While there is technically still conversion going on here, there’s considerably less happening. In systems where the primary source of power for your Tesla Powerwall is coming from solar production, solar panels produce DC power, which is exactly what the Powerwall needs. It is then converted once upon delivery into the appliances and electronics being powered within the home.

This option is great for people who utilize solar during the day, and any overcharge goes into the Powerwall for night use. Basically, you power your electrical needs in the day with solar, and any overcharge goes into the battery bank. Then, when the sun goes down, you have access to your previously stored energy.

With less power loss, efficiency overall is increased, meaning you can get the most out of your Powerwall by pairing it with a solid solar setup.

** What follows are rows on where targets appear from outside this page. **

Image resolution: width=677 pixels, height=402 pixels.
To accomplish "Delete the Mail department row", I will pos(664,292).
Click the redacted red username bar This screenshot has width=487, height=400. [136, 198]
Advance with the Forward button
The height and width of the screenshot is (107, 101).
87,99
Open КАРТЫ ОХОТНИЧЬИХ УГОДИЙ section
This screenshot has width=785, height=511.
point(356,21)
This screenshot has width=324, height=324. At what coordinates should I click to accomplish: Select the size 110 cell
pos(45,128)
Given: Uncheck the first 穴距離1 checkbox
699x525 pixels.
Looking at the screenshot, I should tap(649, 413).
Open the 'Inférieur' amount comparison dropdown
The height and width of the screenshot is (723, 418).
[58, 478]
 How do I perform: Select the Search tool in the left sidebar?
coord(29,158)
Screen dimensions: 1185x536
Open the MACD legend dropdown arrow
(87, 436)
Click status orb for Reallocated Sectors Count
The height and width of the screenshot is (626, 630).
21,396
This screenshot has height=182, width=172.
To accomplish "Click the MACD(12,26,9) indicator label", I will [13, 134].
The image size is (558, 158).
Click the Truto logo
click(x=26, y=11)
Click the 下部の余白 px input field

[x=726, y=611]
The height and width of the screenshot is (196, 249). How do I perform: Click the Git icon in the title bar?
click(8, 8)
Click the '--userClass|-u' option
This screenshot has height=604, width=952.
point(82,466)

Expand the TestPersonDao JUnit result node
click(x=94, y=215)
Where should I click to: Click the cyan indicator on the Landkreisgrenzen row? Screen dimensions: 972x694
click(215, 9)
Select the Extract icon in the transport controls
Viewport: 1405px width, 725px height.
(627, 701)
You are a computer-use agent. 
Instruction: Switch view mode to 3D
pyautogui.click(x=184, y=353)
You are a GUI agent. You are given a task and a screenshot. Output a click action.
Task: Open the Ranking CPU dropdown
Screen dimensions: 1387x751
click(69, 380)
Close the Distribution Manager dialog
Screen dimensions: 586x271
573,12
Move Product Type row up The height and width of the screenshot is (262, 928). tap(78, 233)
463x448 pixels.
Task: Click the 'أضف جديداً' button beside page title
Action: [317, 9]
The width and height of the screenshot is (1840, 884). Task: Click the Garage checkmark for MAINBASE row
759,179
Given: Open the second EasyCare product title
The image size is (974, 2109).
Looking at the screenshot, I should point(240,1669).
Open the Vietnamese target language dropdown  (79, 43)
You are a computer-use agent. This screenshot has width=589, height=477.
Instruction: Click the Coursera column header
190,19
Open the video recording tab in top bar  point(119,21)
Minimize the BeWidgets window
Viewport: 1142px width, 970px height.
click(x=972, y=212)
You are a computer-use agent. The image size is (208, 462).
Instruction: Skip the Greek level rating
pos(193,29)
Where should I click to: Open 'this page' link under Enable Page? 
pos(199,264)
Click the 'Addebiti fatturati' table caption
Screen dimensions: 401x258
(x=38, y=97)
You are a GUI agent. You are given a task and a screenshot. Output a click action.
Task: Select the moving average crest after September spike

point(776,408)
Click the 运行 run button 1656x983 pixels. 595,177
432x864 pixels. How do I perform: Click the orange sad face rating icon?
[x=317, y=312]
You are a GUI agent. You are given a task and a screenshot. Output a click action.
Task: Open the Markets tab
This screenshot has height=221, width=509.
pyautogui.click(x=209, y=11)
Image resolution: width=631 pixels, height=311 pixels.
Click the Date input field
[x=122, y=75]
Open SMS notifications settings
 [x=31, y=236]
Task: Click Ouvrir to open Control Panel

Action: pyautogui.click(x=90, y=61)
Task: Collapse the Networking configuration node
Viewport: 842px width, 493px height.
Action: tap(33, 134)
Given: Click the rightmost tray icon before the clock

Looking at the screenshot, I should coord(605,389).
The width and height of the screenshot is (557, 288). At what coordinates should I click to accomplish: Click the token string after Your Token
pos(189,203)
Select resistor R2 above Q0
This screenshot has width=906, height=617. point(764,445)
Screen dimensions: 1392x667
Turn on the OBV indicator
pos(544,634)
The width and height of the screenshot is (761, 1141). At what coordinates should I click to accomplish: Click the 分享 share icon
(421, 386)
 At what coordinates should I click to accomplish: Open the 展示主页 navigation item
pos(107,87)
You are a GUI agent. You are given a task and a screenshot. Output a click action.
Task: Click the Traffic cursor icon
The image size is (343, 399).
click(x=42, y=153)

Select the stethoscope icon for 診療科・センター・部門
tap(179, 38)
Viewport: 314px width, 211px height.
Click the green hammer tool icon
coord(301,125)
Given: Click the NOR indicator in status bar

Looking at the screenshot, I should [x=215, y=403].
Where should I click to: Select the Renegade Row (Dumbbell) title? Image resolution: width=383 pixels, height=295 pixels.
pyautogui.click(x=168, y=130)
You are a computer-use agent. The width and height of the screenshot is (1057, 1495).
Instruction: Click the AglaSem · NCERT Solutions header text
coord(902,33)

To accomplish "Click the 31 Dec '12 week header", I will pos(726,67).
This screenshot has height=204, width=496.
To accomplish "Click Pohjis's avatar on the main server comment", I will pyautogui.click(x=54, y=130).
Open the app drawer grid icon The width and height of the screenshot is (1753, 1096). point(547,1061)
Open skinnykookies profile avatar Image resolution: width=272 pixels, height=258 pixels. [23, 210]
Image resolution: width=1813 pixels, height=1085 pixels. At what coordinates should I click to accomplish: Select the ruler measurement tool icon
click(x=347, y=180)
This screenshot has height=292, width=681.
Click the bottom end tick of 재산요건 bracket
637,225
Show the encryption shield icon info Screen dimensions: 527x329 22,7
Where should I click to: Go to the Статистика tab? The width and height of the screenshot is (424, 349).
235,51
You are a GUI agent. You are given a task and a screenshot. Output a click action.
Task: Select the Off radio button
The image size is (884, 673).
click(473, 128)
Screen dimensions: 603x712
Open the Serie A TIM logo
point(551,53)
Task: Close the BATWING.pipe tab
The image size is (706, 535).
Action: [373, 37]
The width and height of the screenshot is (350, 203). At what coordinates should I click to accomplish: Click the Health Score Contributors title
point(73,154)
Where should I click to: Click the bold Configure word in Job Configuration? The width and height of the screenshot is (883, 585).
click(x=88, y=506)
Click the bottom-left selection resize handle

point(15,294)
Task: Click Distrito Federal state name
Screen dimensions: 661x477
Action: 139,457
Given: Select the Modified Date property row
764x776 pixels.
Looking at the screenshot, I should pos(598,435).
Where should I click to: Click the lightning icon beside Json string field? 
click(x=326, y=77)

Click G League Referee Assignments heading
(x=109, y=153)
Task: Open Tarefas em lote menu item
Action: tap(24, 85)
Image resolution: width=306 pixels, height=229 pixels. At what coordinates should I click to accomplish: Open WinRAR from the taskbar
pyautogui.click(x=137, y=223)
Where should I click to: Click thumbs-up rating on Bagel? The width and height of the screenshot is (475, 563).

The whole setup should essentially pay for itself with just the savings you’ll get from spending money on electricity.

Due to its maintenance-free (for the most part) approach and over-the-air updates, you’ll be a power generating, independent machine in no time!

Now You Understand: Amp Hours and What They Mean for Tesla’s Powerwall

As technology continues to carve its path, it’s fair to state that homes everywhere will continue to reduce their dependency on our power grid at large. As more consumers look into increasing their home’s efficiency, understanding the battery market terminology can make you a more informed customer overall.

Amp-hours can be defined as more than just a power output rating for a battery. When you combine this rating with external forces, you get a better battery rating understanding. Many outside influences affect total amp hours; knowing what battery best fits the situation is a crucial piece.

From how you get your power to charge the batteries to understanding the impact power conversion has on overall efficiency, there’s more to it than just a measurement. You want a battery that performs under stress and external forces, not just one with good numbers on paper.

While Tesla’s Powerwall is a top player in the power storage game on the battery market, making sure you get the right option for your conditions and usage is just as important. Make sure you understand the outside forces that matter more than your total amp hours, and you’ll walk away from a better-educated consumer!